Exercise goal: Every line below from the one containing "[Share by E-Mail] (218, 246)" to the final line must be reproduced exactly, and no other line may appear in the answer.

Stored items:
━━━━━━━━━━━━━━━━

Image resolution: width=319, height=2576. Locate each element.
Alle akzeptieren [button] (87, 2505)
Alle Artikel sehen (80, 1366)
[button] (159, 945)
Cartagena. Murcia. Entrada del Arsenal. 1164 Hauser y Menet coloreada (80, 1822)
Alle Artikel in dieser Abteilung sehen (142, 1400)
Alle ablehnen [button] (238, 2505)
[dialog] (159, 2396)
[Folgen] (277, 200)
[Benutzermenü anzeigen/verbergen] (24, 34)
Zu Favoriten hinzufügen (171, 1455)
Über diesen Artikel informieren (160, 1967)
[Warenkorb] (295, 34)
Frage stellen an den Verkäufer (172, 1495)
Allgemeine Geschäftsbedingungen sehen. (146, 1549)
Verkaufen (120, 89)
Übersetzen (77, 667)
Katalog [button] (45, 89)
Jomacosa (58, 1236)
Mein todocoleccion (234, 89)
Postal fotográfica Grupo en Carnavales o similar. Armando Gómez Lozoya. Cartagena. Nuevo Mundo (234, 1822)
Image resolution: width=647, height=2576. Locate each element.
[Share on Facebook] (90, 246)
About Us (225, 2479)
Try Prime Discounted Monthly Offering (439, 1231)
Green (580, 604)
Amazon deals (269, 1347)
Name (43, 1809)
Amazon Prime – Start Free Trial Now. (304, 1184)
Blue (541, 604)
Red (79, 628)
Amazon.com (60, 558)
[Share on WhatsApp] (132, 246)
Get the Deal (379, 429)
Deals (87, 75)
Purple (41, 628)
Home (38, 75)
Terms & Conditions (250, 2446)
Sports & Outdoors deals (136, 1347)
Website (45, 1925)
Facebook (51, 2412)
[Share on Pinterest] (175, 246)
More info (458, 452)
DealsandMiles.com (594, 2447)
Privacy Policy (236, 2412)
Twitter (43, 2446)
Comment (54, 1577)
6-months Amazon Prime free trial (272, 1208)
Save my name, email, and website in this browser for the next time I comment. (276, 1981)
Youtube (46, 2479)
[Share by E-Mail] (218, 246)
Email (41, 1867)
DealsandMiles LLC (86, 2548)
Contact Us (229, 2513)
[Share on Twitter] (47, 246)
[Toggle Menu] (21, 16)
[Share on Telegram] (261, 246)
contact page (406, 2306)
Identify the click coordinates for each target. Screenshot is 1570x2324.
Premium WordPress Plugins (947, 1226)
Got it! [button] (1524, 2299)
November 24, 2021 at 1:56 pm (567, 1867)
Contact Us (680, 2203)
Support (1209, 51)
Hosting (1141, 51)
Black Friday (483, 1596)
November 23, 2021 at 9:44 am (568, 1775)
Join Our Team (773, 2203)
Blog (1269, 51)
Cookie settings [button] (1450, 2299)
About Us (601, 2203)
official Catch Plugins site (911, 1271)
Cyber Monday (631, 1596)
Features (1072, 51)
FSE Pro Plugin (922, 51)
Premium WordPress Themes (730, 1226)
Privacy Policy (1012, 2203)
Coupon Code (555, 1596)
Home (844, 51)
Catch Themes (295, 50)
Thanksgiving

━━━━━━━━━━━━━━━━

Exercise output:
[Share by E-Mail] (218, 246)
Email (41, 1867)
DealsandMiles LLC (86, 2548)
Contact Us (229, 2513)
[Share on Twitter] (47, 246)
[Toggle Menu] (21, 16)
[Share on Telegram] (261, 246)
contact page (406, 2306)
Identify the click coordinates for each target. Screenshot is 1570x2324.
Premium WordPress Plugins (947, 1226)
Got it! [button] (1524, 2299)
November 24, 2021 at 1:56 pm (567, 1867)
Contact Us (680, 2203)
Support (1209, 51)
Hosting (1141, 51)
Black Friday (483, 1596)
November 23, 2021 at 9:44 am (568, 1775)
Join Our Team (773, 2203)
Blog (1269, 51)
Cookie settings [button] (1450, 2299)
About Us (601, 2203)
official Catch Plugins site (911, 1271)
Cyber Monday (631, 1596)
Features (1072, 51)
FSE Pro Plugin (922, 51)
Premium WordPress Themes (730, 1226)
Privacy Policy (1012, 2203)
Coupon Code (555, 1596)
Home (844, 51)
Catch Themes (295, 50)
Thanksgiving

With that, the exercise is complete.